Ignacio de Loyola
José de Arteche Aramburu
AMBIENTE
A la entrada del valle sosegado, junto al ingente peñón que esconde sus crestas entre la niebla, se acurruca la ignaciana villa; Azpeitia. Su mismo nombre declara en euskera su situación topográfica respecto a la montaña a cuyo amparo se cobija. Ningún habitante de aquel pueblo deja alguna vez en su vida de subir a aquellos peñascos barridos por los salinos vientos del Cantábrico. Como todos sus paisanos, Ignacio de Loyola sin duda subió también de niño a las rocas más altas del Izarraitz para avizorar los lejanos confines del paisaje que desde allí se domina.
La inmensidad del mar extendido desde las costas vizcaínas hasta las playas de las Landas como un noble y vasto pensamiento; la afilada cima del Larrún, en el país vasco-francés; las arrogantes cresterías del Aralar navarro, del Aitzgorri guipuzcoano; y por al lado de Alava y de Vizcaya, la redonda cumbre del Gorbea, las cuñas del Udalaitz y del Amboto, formando un marco de mar y montañas a Guipúzcoa, áspera e idílica al mismo tiempo, salpicada de pueblos y caseríos a la vera de bosques, prados y cuadriláteros de labranza.
Azpeitia ocupa precisamente el centro geográfico de Guipúzcoa. Fundóla el 1310 el rey Fernando IV, el Emplazado, seguramente sobre algún pequeño núcleo de población ya existente desde tiempos arcaicos, dándole el nombre de Salvatierra de Iraurgui, que como otros nombres parecidos, no prevaleció. Su primitivo recinto, con calles de aire medieval, tranquilas y apacibles, parecen destinadas a proteger, apretándola contra la montaña, a la majestuosa parroquia, edificio perteneciente en lo fundamental de su actual arquitectura a mediados del siglo XVI, pero anteriormente, muchos años atrás, monasterio de los Caballeros Templarios.
Los austeros monjes militares de la cruz roja en el manto blanco fundaron la iglesia bajo la advocación de un santo militar: San Sebastián. Aquellos sufridos soldados del cristianismo no sospecharon que, siglos más tarde, el soldado mártir compartiría el patronazgo del monasterio de Soreasu con un hijo del lugar, guerrero, al igual que ellos cuando la ocasión lo requería, y que este otro santo, bautizado en la iglesia por ellos erigida, sería el fundador de otra nueva orden religiosa y en cierto modo de espíritu profundamente guerrero.

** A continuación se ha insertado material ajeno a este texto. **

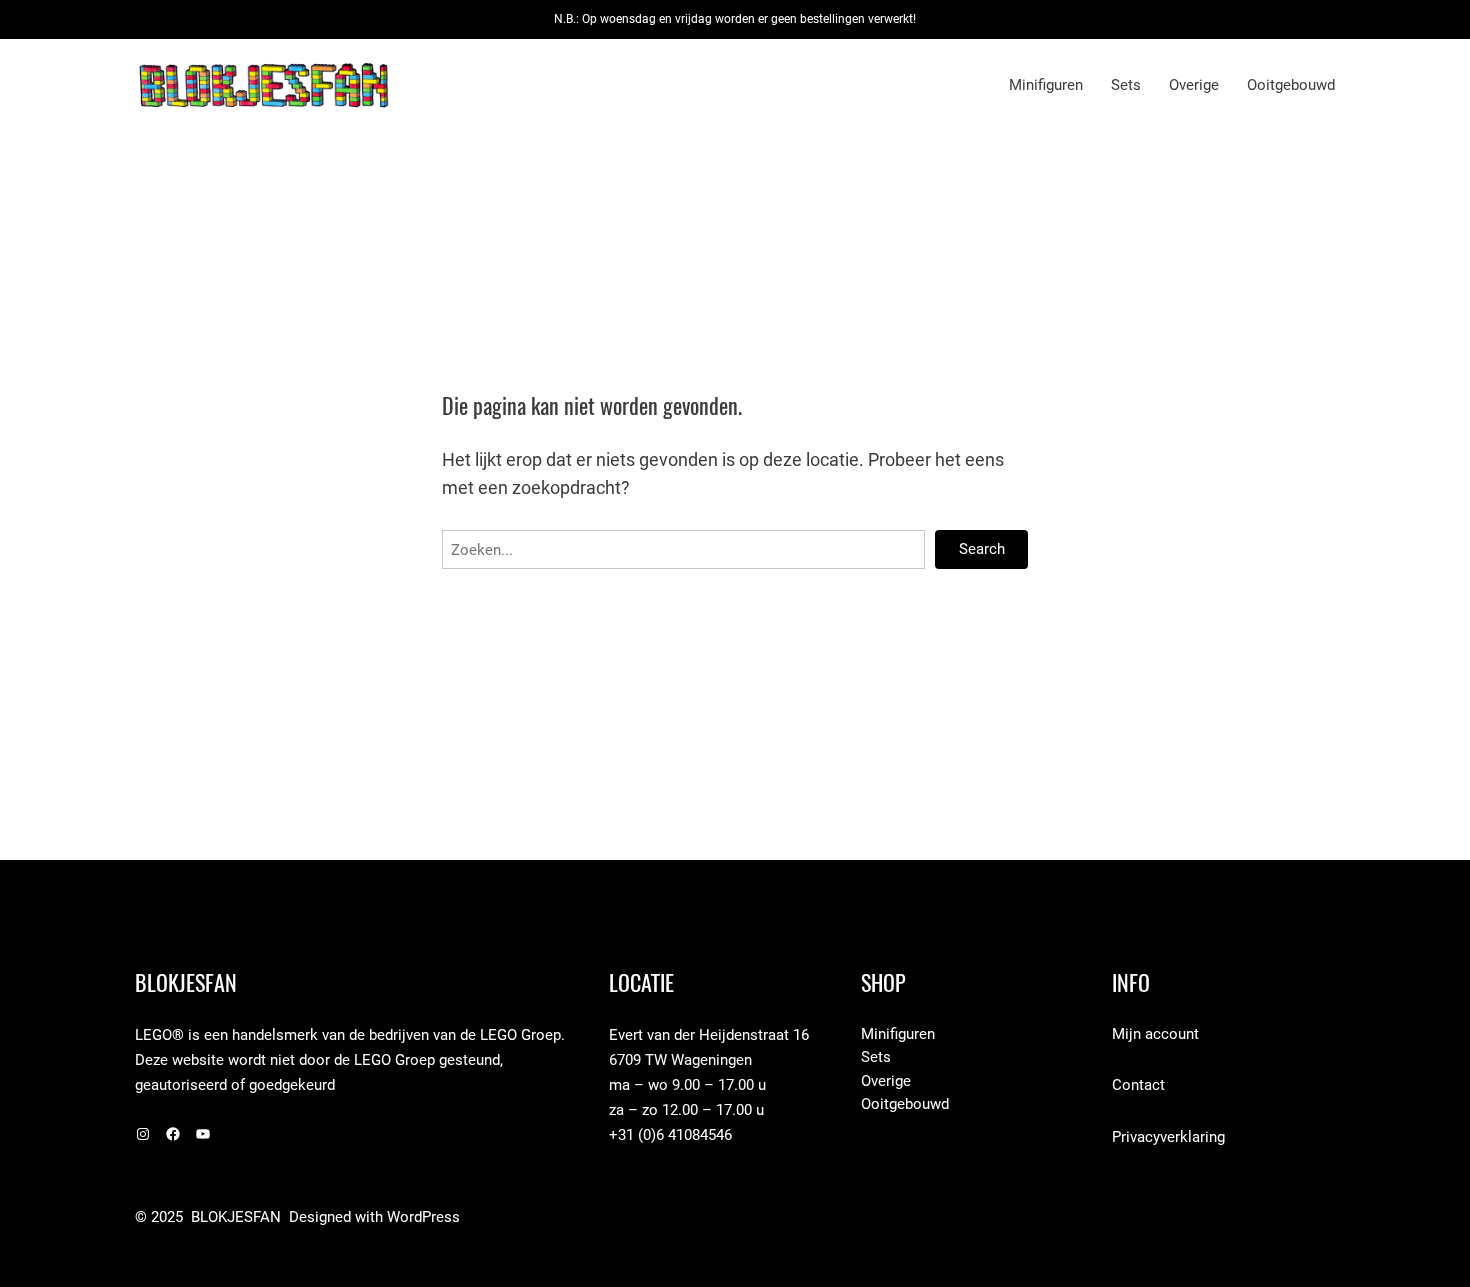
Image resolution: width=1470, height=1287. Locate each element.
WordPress (423, 1217)
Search (982, 549)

Azpeitia posee, o por lo menos poseía, inconfundible sello religioso. Porque me refiero, naturalmente, al pueblo que durante mis años juveniles conocí. Su historia demuestra ante todo el influjo religioso, la honda fe de sus habitantes que, ahora mismo, consideran como el más alto florón de gloria de su pueblo el que éste sea patria de Ignacio de Loyola. La religión ha sido en Azpeitia el quicio de la vida.
La fe y la alegría no son ideas contrapuestas: al contrario. El azpeitiarra, lo mismo que todos los vascos, tiene de la religión concepto muy serio, a veces sombrío, en algunos momentos lúgubre. Y sin embargo, el carácter del azpeitiano tiene en el fondo invencible tendencia a la ironía. Su mismo lenguaje —una degeneración del dialecto euskérico vizcaíno que alcanza hasta allí su fuerza penetrativa— es, en la forma, despreocupado; parece hecho a la medida de su temperamento incisivo, travieso, burlón, muchas veces sarcástico.
Esta inclinación a la burla es la nota predominante de su carácter. Ello le inclina bastante a la osadía. De las situaciones en que ésta le coloca, le salva su extraordinaria intuición para adivinar el lado ridículo de las cosas. Y entonces resulta un osado simpático. Una alegría bonachona aflora su carácter. Del mismo Ignacio de Loyola se sabe que era bromoso y fácil a la risa; que su buen humor habitual le llevaba con frecuencia a embromar a los que le rodeaban, y que el conseguir minar su gran facilidad a la risa le costó duros ejercicios de autodominio.